Thursday, March 06, 2008

Ninguém paga a ninguém

Trabalho com seis empresas diferentes na área da consultoria RH, em projectos vários: formação comportamental, recrutamento de pessoal, implementação e revisão de sistemas de gestão de desempenho baseados em indicadores de competências e objectivos, diagnósticos de clima organizacional, definição de planos de remuneração e benefícios com valoração de postos de trabalho e restante outsourcing.
Cada uma destas empresas especialistas tem os seus clientes. E às vezes também disputam os mesmos, o que me obriga a alguma gestão ética, porque acontece de aparecer no mesmo cliente por mais do que um fornecedor.

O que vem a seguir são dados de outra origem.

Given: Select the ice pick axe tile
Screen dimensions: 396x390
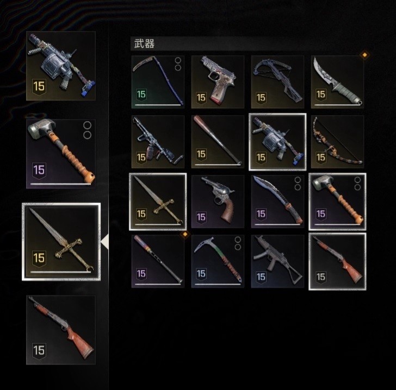Looking at the screenshot, I should (x=218, y=261).
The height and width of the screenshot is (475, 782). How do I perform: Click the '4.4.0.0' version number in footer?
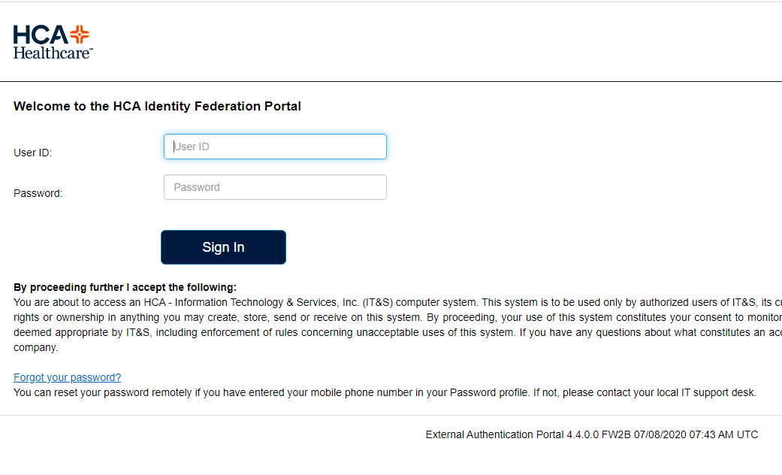point(582,434)
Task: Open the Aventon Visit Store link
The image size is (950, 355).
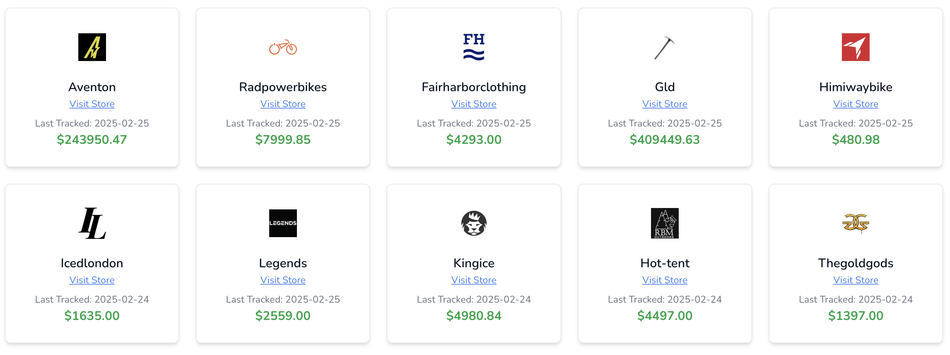Action: point(92,104)
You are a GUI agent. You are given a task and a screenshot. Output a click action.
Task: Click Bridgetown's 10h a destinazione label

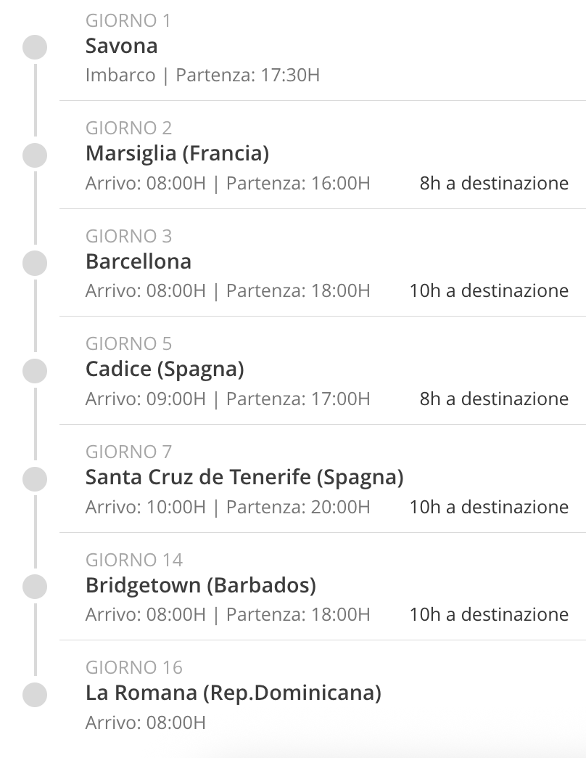tap(489, 614)
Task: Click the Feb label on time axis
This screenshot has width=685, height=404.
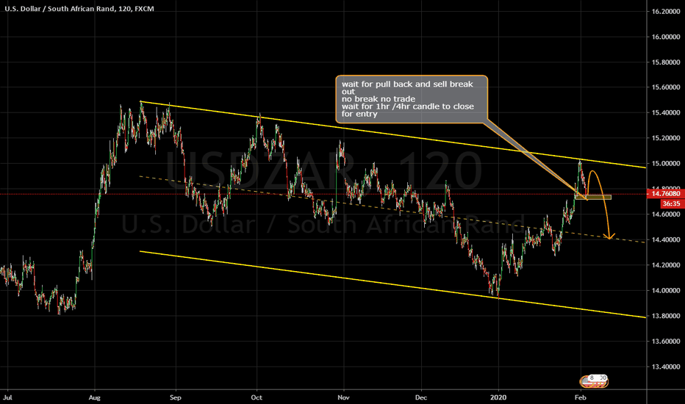Action: 580,397
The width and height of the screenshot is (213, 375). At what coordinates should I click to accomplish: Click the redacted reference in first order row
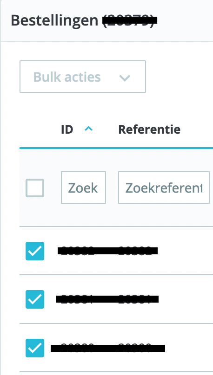coord(136,251)
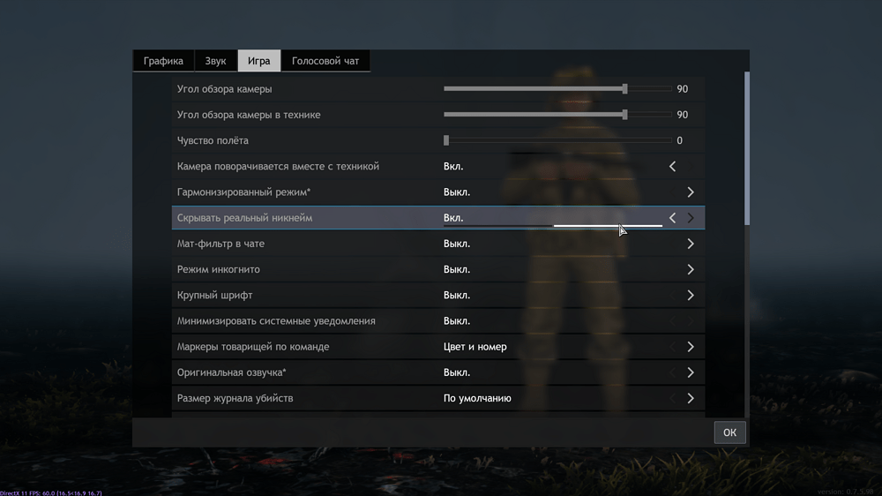Click the vertical scrollbar of settings list

coord(747,148)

Dos serviços que presto advém uma remuneração bruta “à peça / hora”, da qual o Estado me cobra 21% de IVA, retém 20% de IRS e chula quase 200 eurinhos fixos à Segurança Social (que só são contabilizados para reforma, porque baixa médica ou desemprego é mentira!). Mas isto dava outro post.

A questão é a cadeia de pagamento. O cliente do cliente do meu cliente (perceberam?) não paga dentro do prazo negociado as facturas do serviço que lhe é prestado / produto que lhe é fornecido. Logo, o cliente do meu cliente também se atrasa no pagamento do serviço de recursos humanos. Logo, o meu cliente também demora a pagar o serviço que subcontratou. E eu, no talho e no supermercado, tenho de pagar a pronto. Não está certo.
O grande não paga ao médio e este não paga ao pequeno. O pequeno, apesar dos meus 188 cm, neste caso sou eu.

Compreendo que os meus clientes não possuam fundo de maneio para me assegurar o pagamento. Compreendo que nem o queiram ter, porque uma conta caucionada implica juros que num instante lhes comia a margem do negócio. Compreendo até que, quando tenho informação privilegiada e sei que o cliente deles pagou, precisem de direccionar a liquidez para outras prioridades. Mas o que não compreendo é que me peçam o recibo para «agilizar o processo» e depois o pagamento demore vários pares de meses. E chateia-me receber declarações de rendimentos 2007 de dinheiro que ainda não foi liquidado. Podiam aproveitar o envelope e anexar o cheque. É que entretanto já paguei IVA’s trimestrais de dinheiro que, aos olhos do Estado, já recebi. O engraçado é que esta cadeia também começa no próprio Estado. O facto da C.M. Lisboa dever 600 milhões, implica directa e indirectamente centenas de empresas e milhares de pessoas. Que, no fundo da cadeia, como eu, não se podem atrasar nas suas contas. E agora a piada: nem sequer ao Estado. Porreiro, pá.

Qual é o limite? Pus-me a pensar nisso ao olhar para a minha Contabilidade e perceber que o dinheirito que ainda não veio e já devia ter vindo dá quase para um popó! Mas aí tem de entrar o jogo de cintura: se é certo que quero receber como as pessoas normais, também é certo que não posso entrar de carrinho. Porque até me pagam num instante, mas arrisco a que deixem de me contratar os serviços.

Sinto-me uma puta ripada. Duas notas finais: felizmente, nem todos os meus seis clientes são assim, senão já vivia debaixo da ponte; e que saudades dos tempos em que tinha direito a 14 salários por 11 meses de trabalho.